Uzun seneler var ki, Saraybosna’ya varamamıştım. Özellikle son 10 yılda Saraybosna ve şehirleri ekonomik olarak bir hayli gelişmiş ve büyümüş.
Hemen belirtelim ki, bu büyüme ve gelişmenin en büyük etkeni; devletimiz, milletimiz, dolayısıyla İstanbul Ticaret Odası ve üyelerinin bölgedeki ticari işleri ve ilişkileri.

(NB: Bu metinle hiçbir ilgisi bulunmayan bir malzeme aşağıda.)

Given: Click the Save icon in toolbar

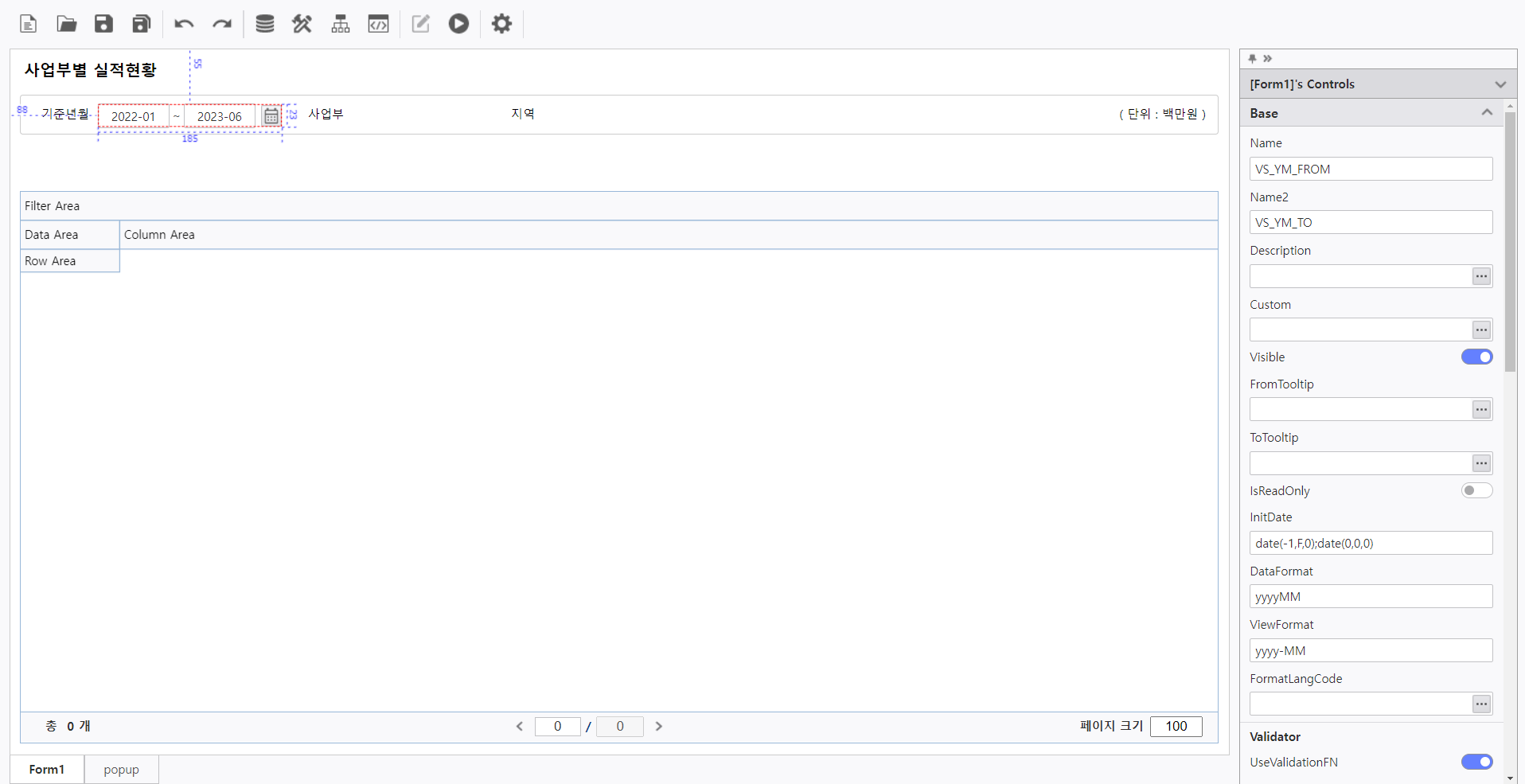Looking at the screenshot, I should [x=103, y=24].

Dedik ya İstanbul, -esasında Balkanların tümü ama- özelde Saraybosna demektir diye. Bosna Hersek ve şehirlerini gezerken, ister tarihi ister kültürel ister ekonomik bakımdan olsun, her yerde Türkiye’nin izi bulmak mümkün.
Başçarşı’da yürürken, Edirne Ali Paşa Çarşısı’nın ikizi olan Gazi Hüsrev Bey Bedesteni’ni dolaşırken, kendinizi İstanbul veya Edirne’de sanır ve herhangi bir yabancılık hissetmezsiniz.

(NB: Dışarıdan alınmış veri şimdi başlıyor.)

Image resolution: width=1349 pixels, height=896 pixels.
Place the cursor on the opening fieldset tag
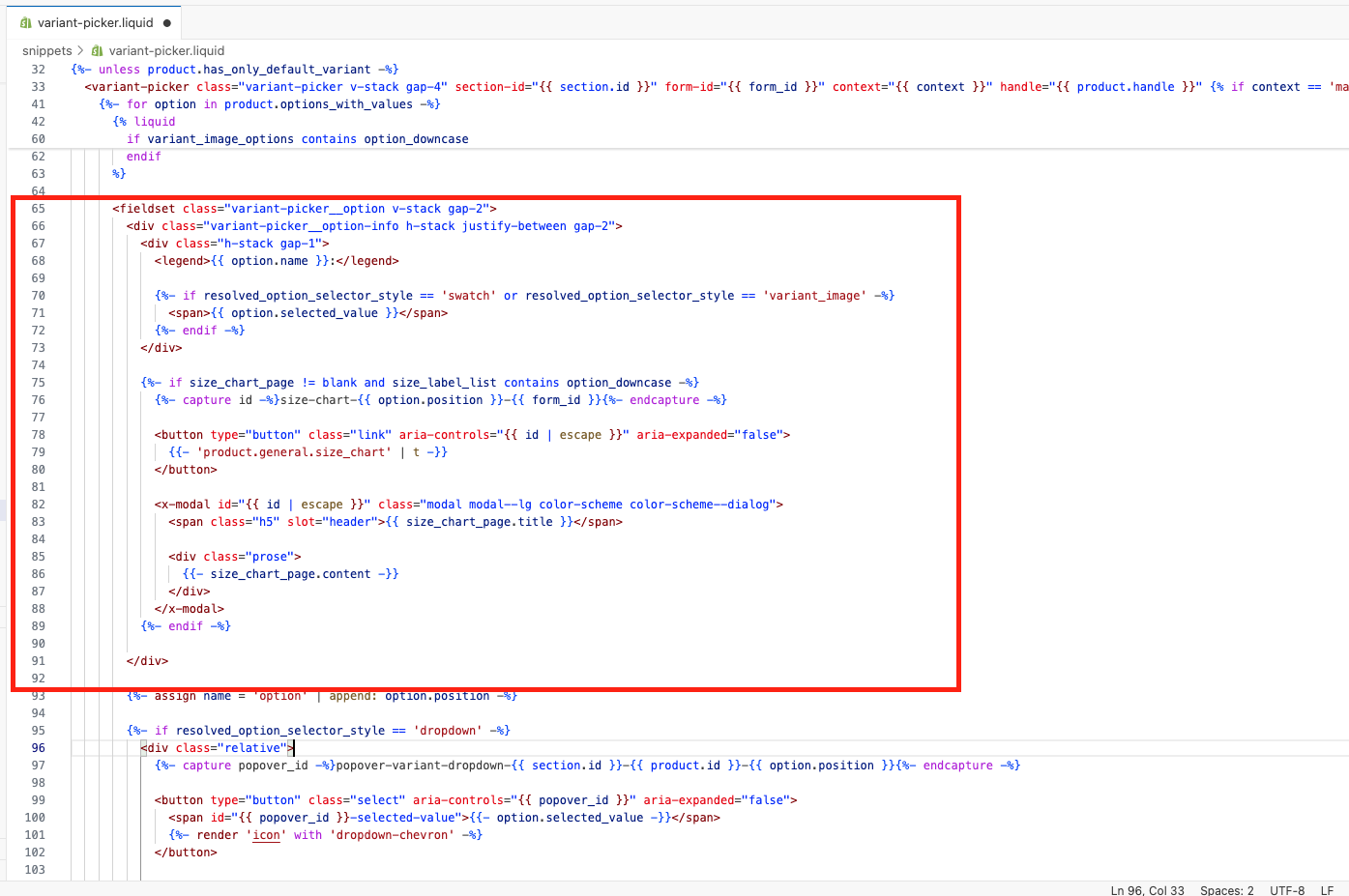click(145, 209)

Bosna Hersek’in tarihine kısa bir yolculuk yapalım ve “İstanbul gözlü Bosna’da” olunması gerektiğini, daha çok yatırımların elzem olduğunu hatırlatalım.
***
Güneydoğu Avrupa haritasında yer alan Bosna-Hersek, kuzeyden ve batıdan Hırvatistan, doğudan Sırbistan, güneyden Karadağ ile komşudur. Güneyden Adriyatik Denizi’ne 20 km kıyısı bulunur.
Bir sular ülkesi olan Saraybosna, ülkenin kuzeyinde, Hersek ise güneyindedir. Drina, Bosna, Sava, Vrbas ve Neretva ırmakları cennetten gösteri gibidir.

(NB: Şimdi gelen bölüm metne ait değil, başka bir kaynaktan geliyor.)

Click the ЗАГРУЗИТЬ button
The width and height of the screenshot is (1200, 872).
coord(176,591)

Saraybosna, Neretva ve Bosna nehirleriyle kucaklaşmış yaklaşık 5 bin yıllık bir yerleşim merkezidir. ‘Saraybosna’ olması ise Fatih Sultan Mehmet’in, 1463 yılında fethiyle gerçekleşmiş; eğitim, sağlık, ibadet ve ticari anlamda inşa ve imar edilmiştir.
Diğer fetihlerde olduğu gibi bu fetihte de belli meslek sahiplerini getirmişler ve kısa sürede ticari hayata geçilmiş. Bugün Başçarşı’da dolaşırken sokak isimlerini okursanız, tüm mesleklerin isimlerini görebilirsiniz.
Şehrin kalbinden geçen Miljaçka Nehri üzerindeki köprüler de fethi takip eden yıllar içerisinde yapılmış ve ‘Latin’ ve ‘Çehaya’ köprüleri ile biraz şehir dışındaki ‘Koziya’ yani ‘Keçi Köprüsü’ ile şehrin en güzel noktalarını süsleyen camiler, hanlar, hamamlar, medreseler, bugün Osmanlı şehir mimarisinin önemli şahitlerindendir.
***
Osmanlı, fethettiği topraklarda ekonomik ve sosyal hayatı düzenlerken, özellikle insan haklarına da büyük önem vermişti. Fatih Sultan Mehmet, 28 Mayıs 1463 yılında Bosna’yı fethettikten sonra o ünlü insan hakları beyannamesini yayınladı ve bu beyanname, halen ‘Fojnica’ (Foynitsa) şehrindeki ‘Fransiskan Katolik Kilisesi’nde muhafaza ediliyor.
‘Ahidname’ olarak bilinen beyanname ile şu hakikati de zikretmeli. ‘Ahidname’, tarihteki ilk insan hakları belgesi olarak kabul edilen 1776 yılına ait ABD Anayasası’ndan 313 yıl önce yayınlanmıştır.
Ayrıca, 1948 yılında BM’de kabul edilen İnsan Hakları Evrensel Beyannamesi’nden 485, 1995 yılında kabul edilen Avrupa Konseyi Ulusal Azınlıkların Korunmasına İlişkin Sözleşme’den de 532 yıl önce ilan edilmiştir.
***
Şimdi bu ‘Ahidname’den çok kısa bir özet sunalım: “Ben Fatih Sultan Han, bütün dünyaya ilan ediyorum ki, kendilerine bu padişah fermanı verilen Bosnalı Fransiskanlar himayem altındadır ve emrediyorum, hiç kimse ne bu adı geçen insanları ne de onların kiliselerini rahatsız etmesin ve zarar vermesin.
İmparatorluğumda huzur içerisinde yaşasınlar ve bu göçmen duruma düşen insanlar hür ve güvenlik içerisinde yaşasınlar.
İmparatorluğumdaki tüm memleketlere dönüp korkusuzca kendi manastırlarına yerleşsinler.
Hiç kimse bu insanların hayatlarına, mallarına ve kiliselerine saldırmasın, hor görmesin ve tehlikeye atmasın.”